Cold outside today so I entertain myself with culinary experimentation.
Despite being more interested in simplicity than in owing more kitchen gadgets, I fell in love with a friend’s air fryer. After many delicious and easy to make meals made with said air fryer, I splurged and purchased my own. The outcome? My love life has expanded: I love my own small, easy to use air fryer, perhaps more than I loved his air fryer.
My air frying learning curve includes making my own falafel – a dish I never made at home in the past due to antipathy toward frying food. Now? Delicious falafel that involves no frying comes out of the gadget.
Today’s culinary experimentation: homemade potato cakes made from “real” potatoes – Yukon Golds (potato cakes aka aloo tikki).
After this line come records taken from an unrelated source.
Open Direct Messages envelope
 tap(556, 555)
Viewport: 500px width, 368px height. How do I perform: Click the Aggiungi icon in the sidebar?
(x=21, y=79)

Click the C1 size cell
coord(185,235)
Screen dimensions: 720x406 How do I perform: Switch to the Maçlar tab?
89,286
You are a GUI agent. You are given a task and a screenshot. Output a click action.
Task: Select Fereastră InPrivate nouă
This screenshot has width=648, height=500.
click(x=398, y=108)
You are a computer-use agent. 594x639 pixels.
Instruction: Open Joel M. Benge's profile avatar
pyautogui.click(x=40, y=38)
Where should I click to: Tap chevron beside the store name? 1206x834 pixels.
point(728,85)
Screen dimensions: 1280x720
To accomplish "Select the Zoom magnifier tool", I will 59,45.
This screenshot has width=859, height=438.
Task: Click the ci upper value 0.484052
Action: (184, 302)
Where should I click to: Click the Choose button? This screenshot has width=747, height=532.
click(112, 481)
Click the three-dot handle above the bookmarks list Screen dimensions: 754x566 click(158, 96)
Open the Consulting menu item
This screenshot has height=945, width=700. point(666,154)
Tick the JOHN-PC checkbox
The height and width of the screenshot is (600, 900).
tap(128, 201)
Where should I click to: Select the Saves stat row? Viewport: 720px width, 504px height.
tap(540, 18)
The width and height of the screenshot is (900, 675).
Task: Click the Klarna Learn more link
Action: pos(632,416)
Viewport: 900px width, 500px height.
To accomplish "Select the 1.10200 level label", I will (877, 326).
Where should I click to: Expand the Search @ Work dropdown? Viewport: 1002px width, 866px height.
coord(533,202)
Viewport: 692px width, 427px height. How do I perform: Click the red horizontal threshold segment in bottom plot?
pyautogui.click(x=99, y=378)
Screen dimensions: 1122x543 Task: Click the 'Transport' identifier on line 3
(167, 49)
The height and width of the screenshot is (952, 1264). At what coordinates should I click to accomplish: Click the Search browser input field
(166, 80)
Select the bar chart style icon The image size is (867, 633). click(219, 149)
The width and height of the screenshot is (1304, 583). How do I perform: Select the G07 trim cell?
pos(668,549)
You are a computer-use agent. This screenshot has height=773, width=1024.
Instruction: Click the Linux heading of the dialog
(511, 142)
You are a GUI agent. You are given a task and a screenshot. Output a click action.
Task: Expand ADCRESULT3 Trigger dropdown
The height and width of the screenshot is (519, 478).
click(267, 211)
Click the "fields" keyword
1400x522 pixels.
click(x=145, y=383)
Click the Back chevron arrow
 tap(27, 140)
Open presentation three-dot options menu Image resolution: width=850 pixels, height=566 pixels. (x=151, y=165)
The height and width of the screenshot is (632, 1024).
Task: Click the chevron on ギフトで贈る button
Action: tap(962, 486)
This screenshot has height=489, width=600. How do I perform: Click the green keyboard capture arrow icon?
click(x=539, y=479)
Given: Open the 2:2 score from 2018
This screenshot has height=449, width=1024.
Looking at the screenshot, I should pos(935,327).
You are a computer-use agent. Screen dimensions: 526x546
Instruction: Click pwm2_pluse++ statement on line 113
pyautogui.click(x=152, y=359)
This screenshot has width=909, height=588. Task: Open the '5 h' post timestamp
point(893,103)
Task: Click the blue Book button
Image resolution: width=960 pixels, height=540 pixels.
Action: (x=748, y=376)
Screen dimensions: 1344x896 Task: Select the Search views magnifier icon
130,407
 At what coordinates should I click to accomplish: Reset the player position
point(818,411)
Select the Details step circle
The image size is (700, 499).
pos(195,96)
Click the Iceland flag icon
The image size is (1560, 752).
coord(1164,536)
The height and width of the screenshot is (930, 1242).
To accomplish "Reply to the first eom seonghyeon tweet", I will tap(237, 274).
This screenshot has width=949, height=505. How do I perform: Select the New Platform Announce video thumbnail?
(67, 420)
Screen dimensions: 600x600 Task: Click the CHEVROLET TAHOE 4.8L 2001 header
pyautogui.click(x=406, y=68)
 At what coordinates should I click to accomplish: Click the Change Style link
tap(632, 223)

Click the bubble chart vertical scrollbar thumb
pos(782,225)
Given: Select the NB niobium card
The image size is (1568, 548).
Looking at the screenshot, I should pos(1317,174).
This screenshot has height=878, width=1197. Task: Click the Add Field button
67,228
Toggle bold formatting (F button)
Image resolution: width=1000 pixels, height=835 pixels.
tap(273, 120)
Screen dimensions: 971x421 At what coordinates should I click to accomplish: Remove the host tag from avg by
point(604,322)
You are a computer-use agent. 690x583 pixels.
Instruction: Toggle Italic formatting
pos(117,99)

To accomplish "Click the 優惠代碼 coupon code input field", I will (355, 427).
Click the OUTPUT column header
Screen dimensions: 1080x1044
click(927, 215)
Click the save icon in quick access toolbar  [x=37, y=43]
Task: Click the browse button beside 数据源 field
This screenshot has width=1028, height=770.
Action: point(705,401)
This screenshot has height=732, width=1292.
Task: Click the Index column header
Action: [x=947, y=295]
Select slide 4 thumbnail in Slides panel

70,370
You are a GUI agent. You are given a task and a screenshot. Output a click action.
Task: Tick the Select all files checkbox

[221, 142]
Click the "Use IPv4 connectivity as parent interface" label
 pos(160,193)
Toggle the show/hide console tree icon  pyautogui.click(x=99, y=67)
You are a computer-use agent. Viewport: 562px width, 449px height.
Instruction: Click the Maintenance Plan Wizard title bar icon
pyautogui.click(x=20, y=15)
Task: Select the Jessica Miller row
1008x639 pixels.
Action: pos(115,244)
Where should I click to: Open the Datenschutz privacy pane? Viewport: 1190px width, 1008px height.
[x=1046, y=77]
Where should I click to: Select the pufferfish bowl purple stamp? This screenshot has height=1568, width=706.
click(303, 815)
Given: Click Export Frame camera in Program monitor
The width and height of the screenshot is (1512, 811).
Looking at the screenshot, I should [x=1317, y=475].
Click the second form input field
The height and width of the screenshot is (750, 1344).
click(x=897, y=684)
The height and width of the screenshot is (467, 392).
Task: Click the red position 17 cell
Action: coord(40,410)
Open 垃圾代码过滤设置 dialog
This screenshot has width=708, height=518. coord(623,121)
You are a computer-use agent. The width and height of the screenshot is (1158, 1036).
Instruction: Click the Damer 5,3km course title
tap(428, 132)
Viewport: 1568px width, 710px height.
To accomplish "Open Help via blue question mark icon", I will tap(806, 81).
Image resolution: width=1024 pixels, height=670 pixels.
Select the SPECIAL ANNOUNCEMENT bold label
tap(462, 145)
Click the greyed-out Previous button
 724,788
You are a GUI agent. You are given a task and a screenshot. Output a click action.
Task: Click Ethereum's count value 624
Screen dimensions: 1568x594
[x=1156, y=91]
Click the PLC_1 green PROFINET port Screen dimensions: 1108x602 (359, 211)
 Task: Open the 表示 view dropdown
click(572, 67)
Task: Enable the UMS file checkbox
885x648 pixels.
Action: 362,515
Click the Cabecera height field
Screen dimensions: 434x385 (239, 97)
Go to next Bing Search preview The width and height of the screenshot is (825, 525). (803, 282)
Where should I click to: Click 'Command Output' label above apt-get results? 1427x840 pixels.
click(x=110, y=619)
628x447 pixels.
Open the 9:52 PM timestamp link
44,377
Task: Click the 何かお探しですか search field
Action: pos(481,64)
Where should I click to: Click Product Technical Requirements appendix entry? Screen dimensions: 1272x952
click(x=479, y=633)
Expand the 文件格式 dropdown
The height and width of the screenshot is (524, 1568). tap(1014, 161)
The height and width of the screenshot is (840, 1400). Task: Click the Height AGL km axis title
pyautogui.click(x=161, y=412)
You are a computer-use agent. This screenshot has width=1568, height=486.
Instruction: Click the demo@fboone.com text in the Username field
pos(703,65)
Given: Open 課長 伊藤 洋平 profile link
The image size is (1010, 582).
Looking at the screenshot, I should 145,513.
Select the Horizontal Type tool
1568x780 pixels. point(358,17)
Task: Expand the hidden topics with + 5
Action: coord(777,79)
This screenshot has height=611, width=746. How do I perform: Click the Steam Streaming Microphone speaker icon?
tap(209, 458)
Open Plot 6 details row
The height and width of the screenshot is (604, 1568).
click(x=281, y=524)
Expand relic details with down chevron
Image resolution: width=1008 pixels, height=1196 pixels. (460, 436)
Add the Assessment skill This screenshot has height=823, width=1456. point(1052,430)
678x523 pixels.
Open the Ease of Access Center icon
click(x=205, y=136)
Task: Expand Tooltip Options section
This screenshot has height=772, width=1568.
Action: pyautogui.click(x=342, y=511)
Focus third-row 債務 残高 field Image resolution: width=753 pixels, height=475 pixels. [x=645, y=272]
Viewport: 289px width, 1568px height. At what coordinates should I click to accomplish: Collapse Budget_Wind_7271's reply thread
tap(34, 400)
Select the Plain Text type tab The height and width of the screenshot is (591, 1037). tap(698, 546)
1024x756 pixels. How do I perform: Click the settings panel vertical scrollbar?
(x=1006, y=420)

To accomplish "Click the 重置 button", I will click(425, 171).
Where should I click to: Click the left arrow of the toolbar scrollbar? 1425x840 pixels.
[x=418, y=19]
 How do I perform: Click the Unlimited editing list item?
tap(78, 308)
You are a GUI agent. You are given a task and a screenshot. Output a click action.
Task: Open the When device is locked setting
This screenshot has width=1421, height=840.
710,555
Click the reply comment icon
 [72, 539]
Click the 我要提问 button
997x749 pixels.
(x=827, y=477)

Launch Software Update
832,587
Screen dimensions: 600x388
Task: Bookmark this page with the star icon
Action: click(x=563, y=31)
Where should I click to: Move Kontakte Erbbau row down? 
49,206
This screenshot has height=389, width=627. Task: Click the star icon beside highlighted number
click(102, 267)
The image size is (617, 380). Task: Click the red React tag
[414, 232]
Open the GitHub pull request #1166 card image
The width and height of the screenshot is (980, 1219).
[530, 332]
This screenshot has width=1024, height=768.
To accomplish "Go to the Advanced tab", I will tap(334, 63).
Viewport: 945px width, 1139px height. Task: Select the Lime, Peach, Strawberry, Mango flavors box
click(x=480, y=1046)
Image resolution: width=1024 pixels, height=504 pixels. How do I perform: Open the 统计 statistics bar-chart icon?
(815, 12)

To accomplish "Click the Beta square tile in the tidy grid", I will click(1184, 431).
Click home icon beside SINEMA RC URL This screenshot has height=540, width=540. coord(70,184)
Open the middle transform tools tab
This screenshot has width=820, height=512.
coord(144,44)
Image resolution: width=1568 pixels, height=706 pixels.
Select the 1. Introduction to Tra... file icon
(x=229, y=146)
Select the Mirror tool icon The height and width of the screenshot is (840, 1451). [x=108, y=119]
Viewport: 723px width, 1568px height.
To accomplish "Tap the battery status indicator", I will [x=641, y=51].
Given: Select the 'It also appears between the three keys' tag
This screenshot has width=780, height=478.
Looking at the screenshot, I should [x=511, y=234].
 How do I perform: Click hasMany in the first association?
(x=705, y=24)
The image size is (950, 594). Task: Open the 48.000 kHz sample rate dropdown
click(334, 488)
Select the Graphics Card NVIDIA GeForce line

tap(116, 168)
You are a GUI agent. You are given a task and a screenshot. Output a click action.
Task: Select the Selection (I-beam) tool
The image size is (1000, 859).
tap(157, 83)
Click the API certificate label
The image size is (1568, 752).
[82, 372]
I’ll freeze most and pull them out when I make my easy version of chole aloo tikki chaat.
I also made cilantro pesto and tzatziki.

Perhaps it’s the holiday season (SA dubs it the “festive season”) or perhaps the cold weather, but experimental cooking is on my daily agenda. 
After not making a cheese cake in decades, last week I made my version of cheese cake that uses plain yogurt instead of sour cream and includes a layer of lemon curd.
Roll on, festive season!
***
Working to ameliorate the isolation of social distancing, I became obsessed over tracking my cell phone’s battery usage.  
The reward of an ISP contract is a cell phone battery that last longer, sometimes twice as long, than a phone not logged onto a private wireless network.
Battery charge durations illustrated.
(Left) 2 short durations. (Right) 1 long - + 24 hour - duration.

With Covid’s social distancing keeping me home, I “twiddle my thumbs” making assorted “designs” with battery charging colors. Shown above, left, design created with short charge cycle pre-ISP contract - compared, right, to long charge post-ISP contract.
I pray the ISP contract relieves me of this obsession with battery charging .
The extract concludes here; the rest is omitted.